Nouvelle révérence pour voir la jeune femme disparaître en silence.

Je soupire avant de tourner mon regard vers Mal. Monsieur Joli Cœur ne semble clairement pas goûter à la décoration ou à quoi que ce soit, d'ailleurs. Au lieu de quoi, il prend place sur un des tatamis, juste à côté d'une table basse. Son attention, elle, est clouée au sol.

— Qu'est-ce qui ne va pas ? m'entends-je soudain demander.

— Ivy, ce n'est pas le moment.

La voix de Viktor sonne comme un avertissement.

— Les murs ont des oreilles ici.

Je me renfrogne pour, finalement, me tourner vers le jardin. Je déteste cette ambiance de merde. Ici, tout est noyé de parpaing de faux-semblants, de paraître. Même les petits cailloux joliment alignés sous mes yeux à travers une verdure finement taillée traduisent un choix délibéré.

Respire, Ivy.

Ce n'est qu'une entrevue, après tout, on ne va pas y passer la journée. On se dit bonjour, on se tape la bise, quelques mots pour mettre les formes, et basta ! Pas de quoi fouetter un chat. Enfin, c'est que j'essaye de me convaincre.

Ce n'est qu'après une interminable minute que la porte coulisse pour laisser entrer un couple.

Akira et Saori Hanafuda.

Difficile de ne pas reconnaître le premier avec ce regard presque translucide et cet air austère.
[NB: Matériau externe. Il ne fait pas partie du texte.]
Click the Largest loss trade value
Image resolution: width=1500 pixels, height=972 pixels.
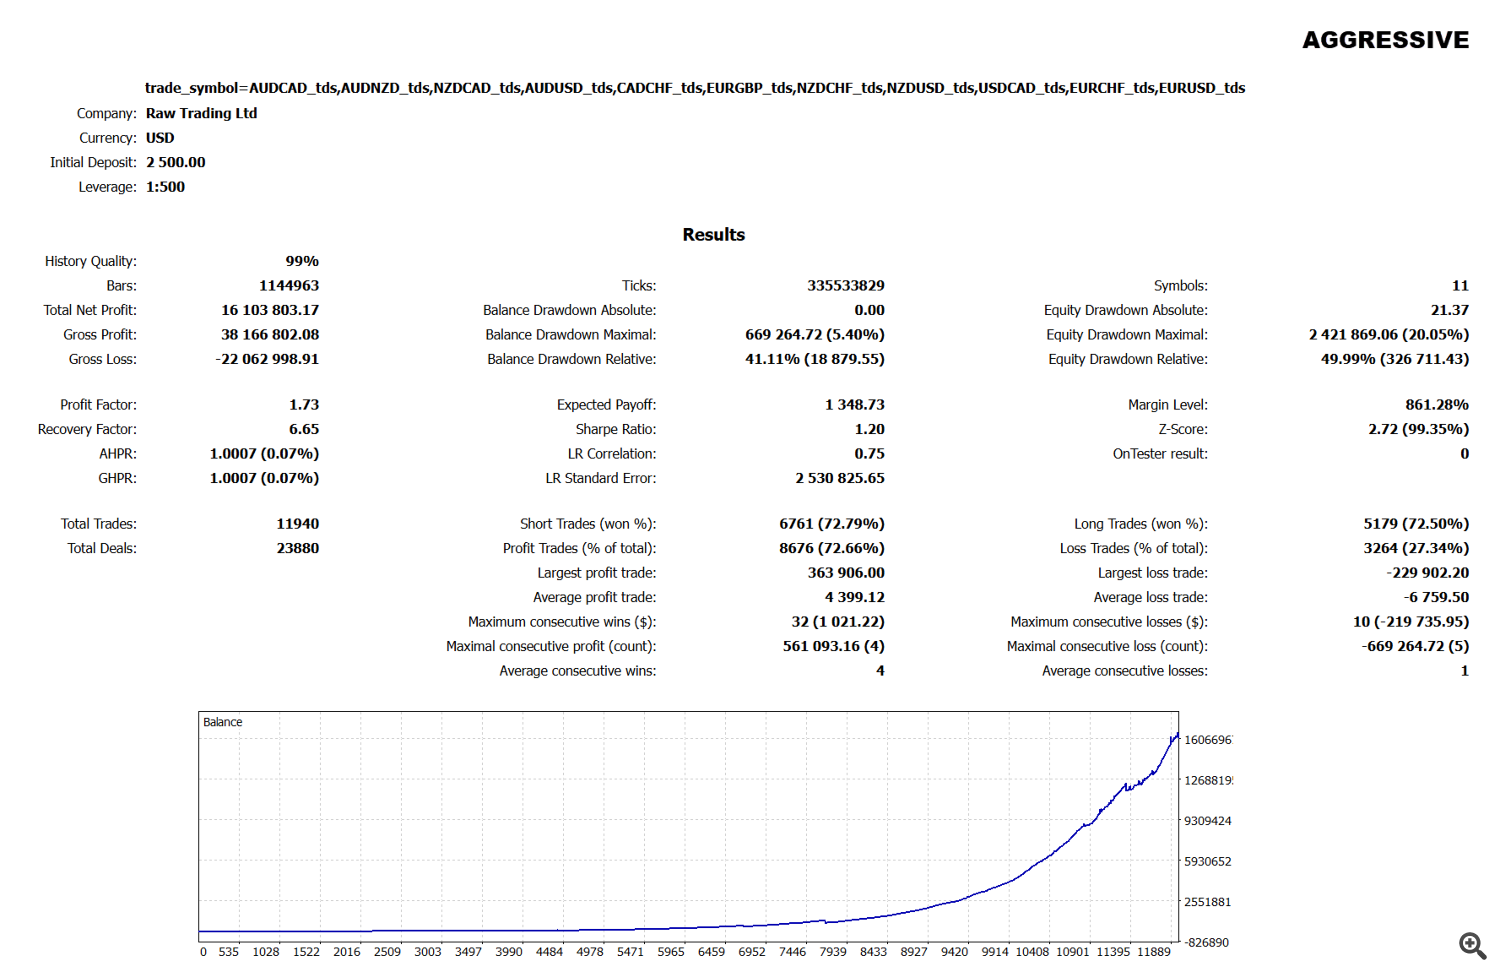(x=1427, y=573)
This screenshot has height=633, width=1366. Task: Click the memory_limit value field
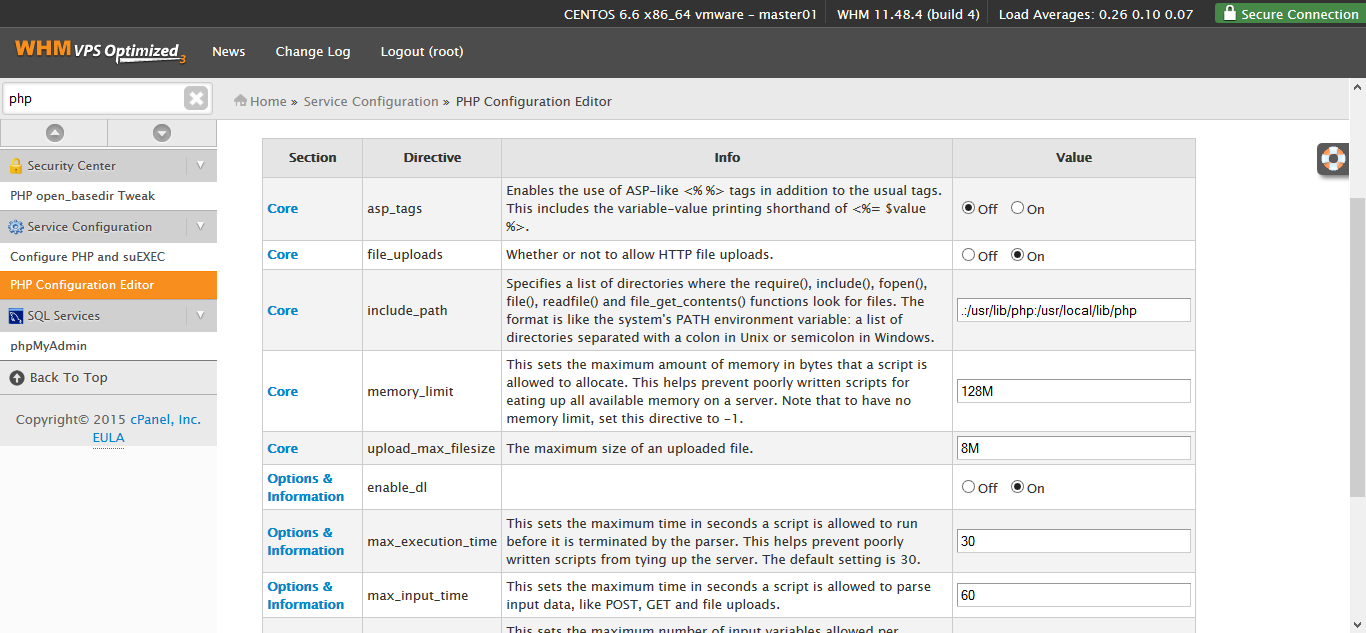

Quant à la seconde, elle affiche un visage d'une pâleur parfaite, encadré par une épaisse chevelure retenue par quelques broches étincelantes. Sa tenue japonaise finie en une longue traîne de soie, la taille ornée d'un épais tissu noué en un nœud complexe, à l'image d'une coulée de fleurs.

Le plus extraordinaire est qu'elle puisse se mouvoir avec élégance, sans trahir la moindre gêne. Un exploit tout à son honneur. Personnellement, avec un tel accoutrement, je me serais sûrement étalée de tout mon long dès la première seconde.

Saori nous considère alors un à un, esquissant un sourire pour chacun d'entre nous. Oh, pour sûr que beaucoup se serait laissé prendre par cette beauté, son jeu est impeccable. Aucun rictus ou tressaillement pour trahir ses véritables pensées.

Le bras accroché au coude de son compagnon, elle finit par se pencher à son oreille pour lui confier un murmure.

— Bienvenue à La plaine aux roseaux et enchanté d'enfin faire la connaissance avec l'héritière de Cyrius Thornes, nous salue le chef de clan.

Cette fois, le regard du Hanafuda semble se planter dans le mien. Mon front se plisse sous la surprise.

— Installons-nous, le service arrive, nous invite sa voisine alors qu'elle s'agenouille sur un des coussins devant la table.

J'en fais donc de même, mais avec beaucoup moins d'allure que cette dernière. Vraiment beaucoup moins. En parallèle, des ordres en japonais sont lancés à la servante qui disparaît après une énième révérence.

— Ivy Thornes, la fille cachée du Titan, voilà de quoi en surprendre plus d'un.

Mon attention revient vers notre hôte principal.

— C'est bien moi. Peut-être auriez-vous préféré converser avec son fils ? Après tout, tout le monde s'attendait à ce que ce soit lui qui reprenne les rênes du clan.

Pourquoi est-ce que cela me rappelle une autre discussion, hum ?

— C'est un fait, mais je me ferai mon opinion à la fin de cette entrevue. Cependant... Ce n'est pas la première fois que nous nous croisons, n'est-ce pas ?

Je hausse un sourcil, décontenancée.

— Que voulez-vous dire ?

— Allons, vous le savez bien. Au Alea Jacta Est Casino...

J'observe l'aveugle avant de faire la navette vers Saori.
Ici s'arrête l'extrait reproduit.